REQUIREMENT >> Echo the passage from the Gadarwara railway station text between "Gadarwara railway station is" and "distance of 140 km.", inclusive.

TEXT EXCERPT >>
=======
Railway station in Madhya Pradesh, India

Gadarwara railway station is a 'B' Category railway station under West Central Railways serving Gadarwara town, in Narsinghpur district of Madhya Pradesh state of India. It is under Jabalpur railway division of West Central Railway Zone of Indian Railways.

Gadarwara is connected by Indian Railways, with the facility of daily running trains for New Delhi, Mumbai, Kolkata, Bhopal, Indore, Ratlam, Jabalpur, Itarsi, Gwalior, Allahabad, Varanasi, Patna, Goa, Coimbatore, Agartala, Chennai Atari, Amritsar, Kevadia, Saharsa, Gaya Junction, Erode, Jogbani and several other places in India. The nearest junction is Itarsi (117 km), and another nearby junction is Jabalpur (129 km).

The Jabalpur Airport is located at a distance of 140 km.

==Major trains==
- Rani Kamalapati–Jabalpur Jan Shatabdi Express
- Vindhyachal Express
- Narmada Express
- Erode–Jogbani Amrit Bharat Express
- Jabalpur–H.Nizamuddin Express
- Jabalpur-Mumbai CSMT Garib Rath Express
- Jabalpur–Indore Overnight Express
- Amarkantak Express
- Somnath–Jabalpur Express (via Itarsi)
- Ekta Nagar–Rewa Mahamana Express
- Amravati–Jabalpur Superfast Express
- Kolkata Mail 12321/22
- Adhartal–Rani Kamalapati Intercity Express
- Kashi Express 15017/18
- Patna Jn.–Lokmanya Tilak Terminus Janta Express

==Development==
Gadarwara Railway Station will be developed under Amrit Bharat Scheme, with improved passenger facilities like a 153 sqm waiting hall and upgraded toilet blocks and also platform upgrades.
=======
PROVIDED DATA >>
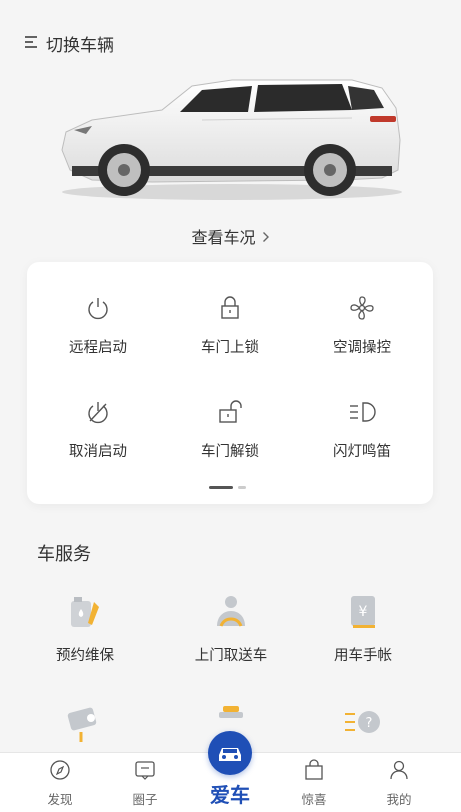 The width and height of the screenshot is (461, 812). Describe the element at coordinates (31, 44) in the screenshot. I see `menu-icon` at that location.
=======
YOUR RESPONSE >>
Gadarwara railway station is a 'B' Category railway station under West Central Railways serving Gadarwara town, in Narsinghpur district of Madhya Pradesh state of India. It is under Jabalpur railway division of West Central Railway Zone of Indian Railways.

Gadarwara is connected by Indian Railways, with the facility of daily running trains for New Delhi, Mumbai, Kolkata, Bhopal, Indore, Ratlam, Jabalpur, Itarsi, Gwalior, Allahabad, Varanasi, Patna, Goa, Coimbatore, Agartala, Chennai Atari, Amritsar, Kevadia, Saharsa, Gaya Junction, Erode, Jogbani and several other places in India. The nearest junction is Itarsi (117 km), and another nearby junction is Jabalpur (129 km).

The Jabalpur Airport is located at a distance of 140 km.